Your task>
Please copy out the rows starting at the one containing "Značaj oprosta u" and ending at the one containing "Passagiere im Luftverkehr (232, 314)", keeping all their text and raising every coordinate by 51. Leave out all other rows.

Supplied entries>

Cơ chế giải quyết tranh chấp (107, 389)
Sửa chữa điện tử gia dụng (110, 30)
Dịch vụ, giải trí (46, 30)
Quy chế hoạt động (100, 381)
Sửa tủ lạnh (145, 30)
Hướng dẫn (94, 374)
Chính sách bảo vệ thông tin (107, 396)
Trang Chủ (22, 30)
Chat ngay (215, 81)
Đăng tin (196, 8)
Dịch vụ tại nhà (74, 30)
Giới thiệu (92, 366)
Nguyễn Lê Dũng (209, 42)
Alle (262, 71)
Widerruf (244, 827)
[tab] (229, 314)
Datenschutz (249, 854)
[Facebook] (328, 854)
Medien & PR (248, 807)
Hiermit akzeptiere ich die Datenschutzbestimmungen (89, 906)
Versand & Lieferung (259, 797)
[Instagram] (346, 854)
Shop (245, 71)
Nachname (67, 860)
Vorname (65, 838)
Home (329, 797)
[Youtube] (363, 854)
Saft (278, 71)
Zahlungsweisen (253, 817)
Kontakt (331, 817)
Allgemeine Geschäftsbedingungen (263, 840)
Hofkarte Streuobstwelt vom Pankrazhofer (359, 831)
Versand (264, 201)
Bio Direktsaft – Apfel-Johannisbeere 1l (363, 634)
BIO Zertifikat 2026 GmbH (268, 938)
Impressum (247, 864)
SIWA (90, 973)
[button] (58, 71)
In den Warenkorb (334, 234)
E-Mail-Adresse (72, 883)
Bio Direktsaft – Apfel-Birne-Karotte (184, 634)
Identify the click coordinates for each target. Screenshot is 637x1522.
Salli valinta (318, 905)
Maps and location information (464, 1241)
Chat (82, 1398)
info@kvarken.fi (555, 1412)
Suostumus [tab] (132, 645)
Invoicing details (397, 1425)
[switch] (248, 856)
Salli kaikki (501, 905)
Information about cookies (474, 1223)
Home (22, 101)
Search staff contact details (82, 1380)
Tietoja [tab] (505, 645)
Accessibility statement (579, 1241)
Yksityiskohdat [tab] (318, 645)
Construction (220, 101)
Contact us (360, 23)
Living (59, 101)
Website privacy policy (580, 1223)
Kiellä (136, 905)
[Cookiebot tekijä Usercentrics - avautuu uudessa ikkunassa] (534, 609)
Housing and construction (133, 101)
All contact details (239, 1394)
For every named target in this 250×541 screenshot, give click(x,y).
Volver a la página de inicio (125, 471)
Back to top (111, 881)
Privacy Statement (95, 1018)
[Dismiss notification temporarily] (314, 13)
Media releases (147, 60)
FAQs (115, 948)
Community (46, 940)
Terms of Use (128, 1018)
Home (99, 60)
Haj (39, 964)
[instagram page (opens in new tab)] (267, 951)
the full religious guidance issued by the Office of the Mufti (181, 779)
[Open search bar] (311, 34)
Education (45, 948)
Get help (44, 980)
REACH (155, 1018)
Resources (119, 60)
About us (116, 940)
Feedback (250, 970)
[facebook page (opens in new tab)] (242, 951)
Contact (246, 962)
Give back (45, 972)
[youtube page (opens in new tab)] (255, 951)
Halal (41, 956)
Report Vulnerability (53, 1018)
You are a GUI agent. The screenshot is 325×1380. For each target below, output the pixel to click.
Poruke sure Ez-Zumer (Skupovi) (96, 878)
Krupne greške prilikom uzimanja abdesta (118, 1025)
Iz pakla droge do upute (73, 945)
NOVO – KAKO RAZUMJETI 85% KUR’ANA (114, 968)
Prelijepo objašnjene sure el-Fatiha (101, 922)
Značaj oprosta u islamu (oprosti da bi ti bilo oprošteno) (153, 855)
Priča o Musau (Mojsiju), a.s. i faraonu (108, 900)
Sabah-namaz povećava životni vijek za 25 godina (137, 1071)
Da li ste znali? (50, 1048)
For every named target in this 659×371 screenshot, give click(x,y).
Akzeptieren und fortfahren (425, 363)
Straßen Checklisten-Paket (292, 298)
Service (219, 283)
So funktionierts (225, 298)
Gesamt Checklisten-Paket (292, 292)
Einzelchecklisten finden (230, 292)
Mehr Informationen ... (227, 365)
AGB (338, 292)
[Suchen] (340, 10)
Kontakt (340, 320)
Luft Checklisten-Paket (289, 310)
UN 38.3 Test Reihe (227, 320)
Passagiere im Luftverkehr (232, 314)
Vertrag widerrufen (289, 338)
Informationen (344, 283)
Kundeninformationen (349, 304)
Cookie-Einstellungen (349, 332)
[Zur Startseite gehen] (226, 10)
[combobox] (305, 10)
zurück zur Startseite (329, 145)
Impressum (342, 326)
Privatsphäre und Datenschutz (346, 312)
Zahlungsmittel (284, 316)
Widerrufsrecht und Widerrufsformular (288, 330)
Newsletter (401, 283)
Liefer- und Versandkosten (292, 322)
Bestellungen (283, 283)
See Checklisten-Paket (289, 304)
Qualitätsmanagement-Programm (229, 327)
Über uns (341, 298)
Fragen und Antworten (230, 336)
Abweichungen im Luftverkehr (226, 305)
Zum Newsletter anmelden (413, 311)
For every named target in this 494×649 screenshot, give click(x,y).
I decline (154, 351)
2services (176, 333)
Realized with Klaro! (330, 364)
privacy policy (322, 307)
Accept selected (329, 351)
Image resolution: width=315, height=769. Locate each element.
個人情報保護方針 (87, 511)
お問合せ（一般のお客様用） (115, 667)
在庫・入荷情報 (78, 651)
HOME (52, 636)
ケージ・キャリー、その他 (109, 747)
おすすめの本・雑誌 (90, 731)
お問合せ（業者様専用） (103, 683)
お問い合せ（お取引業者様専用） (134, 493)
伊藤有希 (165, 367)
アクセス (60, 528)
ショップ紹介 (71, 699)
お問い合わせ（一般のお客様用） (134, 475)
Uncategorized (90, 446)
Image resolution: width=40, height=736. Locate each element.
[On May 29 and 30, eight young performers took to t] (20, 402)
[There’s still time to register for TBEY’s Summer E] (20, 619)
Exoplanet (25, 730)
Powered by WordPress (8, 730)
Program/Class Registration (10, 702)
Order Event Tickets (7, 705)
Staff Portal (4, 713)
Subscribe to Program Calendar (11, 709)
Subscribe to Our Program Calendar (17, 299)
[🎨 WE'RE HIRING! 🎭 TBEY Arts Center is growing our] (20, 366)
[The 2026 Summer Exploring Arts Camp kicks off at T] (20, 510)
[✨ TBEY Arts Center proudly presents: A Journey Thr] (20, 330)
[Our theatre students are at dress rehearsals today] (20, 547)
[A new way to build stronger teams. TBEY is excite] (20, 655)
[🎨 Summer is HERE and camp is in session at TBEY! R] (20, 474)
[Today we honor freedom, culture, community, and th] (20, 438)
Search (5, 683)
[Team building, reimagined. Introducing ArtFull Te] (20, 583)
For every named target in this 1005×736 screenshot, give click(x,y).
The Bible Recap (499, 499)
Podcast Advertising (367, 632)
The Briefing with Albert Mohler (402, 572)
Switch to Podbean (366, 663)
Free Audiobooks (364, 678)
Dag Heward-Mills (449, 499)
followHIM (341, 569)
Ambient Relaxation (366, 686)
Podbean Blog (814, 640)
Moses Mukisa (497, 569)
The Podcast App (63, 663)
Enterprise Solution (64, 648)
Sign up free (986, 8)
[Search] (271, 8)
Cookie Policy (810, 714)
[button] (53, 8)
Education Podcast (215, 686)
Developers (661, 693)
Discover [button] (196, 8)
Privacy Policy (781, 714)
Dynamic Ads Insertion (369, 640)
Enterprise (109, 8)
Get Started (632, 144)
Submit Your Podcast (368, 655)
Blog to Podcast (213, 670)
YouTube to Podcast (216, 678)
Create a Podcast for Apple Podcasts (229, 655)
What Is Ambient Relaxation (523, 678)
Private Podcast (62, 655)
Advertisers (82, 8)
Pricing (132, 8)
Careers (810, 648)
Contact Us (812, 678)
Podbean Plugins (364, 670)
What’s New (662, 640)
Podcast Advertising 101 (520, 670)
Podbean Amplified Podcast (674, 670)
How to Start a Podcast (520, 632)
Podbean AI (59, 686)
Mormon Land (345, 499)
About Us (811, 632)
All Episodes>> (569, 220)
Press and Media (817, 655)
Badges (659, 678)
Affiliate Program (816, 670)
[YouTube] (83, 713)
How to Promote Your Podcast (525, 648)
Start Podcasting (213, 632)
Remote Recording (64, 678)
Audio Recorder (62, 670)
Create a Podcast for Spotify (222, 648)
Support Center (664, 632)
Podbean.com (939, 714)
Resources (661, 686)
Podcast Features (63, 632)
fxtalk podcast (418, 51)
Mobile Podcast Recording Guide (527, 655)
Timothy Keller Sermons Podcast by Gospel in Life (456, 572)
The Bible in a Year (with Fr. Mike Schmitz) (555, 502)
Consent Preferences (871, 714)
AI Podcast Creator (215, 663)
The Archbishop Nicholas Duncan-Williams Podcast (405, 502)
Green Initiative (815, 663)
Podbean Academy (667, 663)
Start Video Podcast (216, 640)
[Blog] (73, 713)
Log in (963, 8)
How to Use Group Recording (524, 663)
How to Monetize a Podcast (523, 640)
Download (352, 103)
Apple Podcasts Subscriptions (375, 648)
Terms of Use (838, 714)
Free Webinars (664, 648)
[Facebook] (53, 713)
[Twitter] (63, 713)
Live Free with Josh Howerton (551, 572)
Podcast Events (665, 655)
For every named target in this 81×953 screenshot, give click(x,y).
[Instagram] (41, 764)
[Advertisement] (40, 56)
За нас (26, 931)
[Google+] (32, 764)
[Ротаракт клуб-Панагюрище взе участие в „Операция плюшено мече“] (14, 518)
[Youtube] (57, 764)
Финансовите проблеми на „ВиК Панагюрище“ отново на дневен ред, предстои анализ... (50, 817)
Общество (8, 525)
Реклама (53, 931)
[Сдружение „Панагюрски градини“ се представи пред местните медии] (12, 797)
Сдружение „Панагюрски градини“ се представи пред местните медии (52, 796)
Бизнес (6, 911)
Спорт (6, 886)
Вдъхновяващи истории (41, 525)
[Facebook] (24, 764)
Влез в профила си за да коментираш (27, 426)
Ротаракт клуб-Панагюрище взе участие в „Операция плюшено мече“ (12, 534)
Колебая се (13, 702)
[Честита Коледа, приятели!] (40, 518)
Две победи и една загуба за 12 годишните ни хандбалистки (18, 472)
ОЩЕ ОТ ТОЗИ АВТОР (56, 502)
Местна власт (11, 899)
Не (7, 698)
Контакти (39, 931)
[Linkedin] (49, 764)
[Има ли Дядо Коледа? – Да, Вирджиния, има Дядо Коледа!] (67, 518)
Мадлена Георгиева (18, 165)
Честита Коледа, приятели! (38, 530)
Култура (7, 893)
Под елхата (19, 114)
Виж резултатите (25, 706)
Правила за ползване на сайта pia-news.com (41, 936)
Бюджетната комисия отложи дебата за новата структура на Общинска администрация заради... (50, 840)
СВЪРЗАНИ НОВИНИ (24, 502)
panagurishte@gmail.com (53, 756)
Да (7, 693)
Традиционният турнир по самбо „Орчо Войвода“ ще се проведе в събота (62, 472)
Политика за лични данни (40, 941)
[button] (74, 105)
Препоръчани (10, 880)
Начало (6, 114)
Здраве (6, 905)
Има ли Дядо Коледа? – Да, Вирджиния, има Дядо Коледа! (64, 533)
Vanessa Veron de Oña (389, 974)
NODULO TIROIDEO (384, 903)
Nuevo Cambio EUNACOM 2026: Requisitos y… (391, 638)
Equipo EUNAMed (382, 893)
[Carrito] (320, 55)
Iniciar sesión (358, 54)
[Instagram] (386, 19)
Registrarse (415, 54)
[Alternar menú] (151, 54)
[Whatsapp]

Response below>
Značaj oprosta u islamu (oprosti da bi ti bilo oprošteno) (204, 906)
Priča o Musau (Mojsiju), a.s. i faraonu (159, 951)
Sabah-namaz povećava životni vijek za 25 godina (188, 1122)
Da li ste znali? (101, 1099)
For every named target in this 659×371 screenshot, give click(x,y).
Akzeptieren und fortfahren (476, 414)
Straßen Checklisten-Paket (343, 349)
Service (270, 334)
So funktionierts (276, 349)
Gesamt Checklisten-Paket (343, 343)
Einzelchecklisten finden (281, 343)
Mehr Informationen ... (278, 416)
AGB (389, 343)
[Suchen] (391, 61)
Kontakt (391, 371)
Luft Checklisten-Paket (340, 361)
UN 38.3 Test Reihe (278, 371)
Passagiere im Luftverkehr (283, 365)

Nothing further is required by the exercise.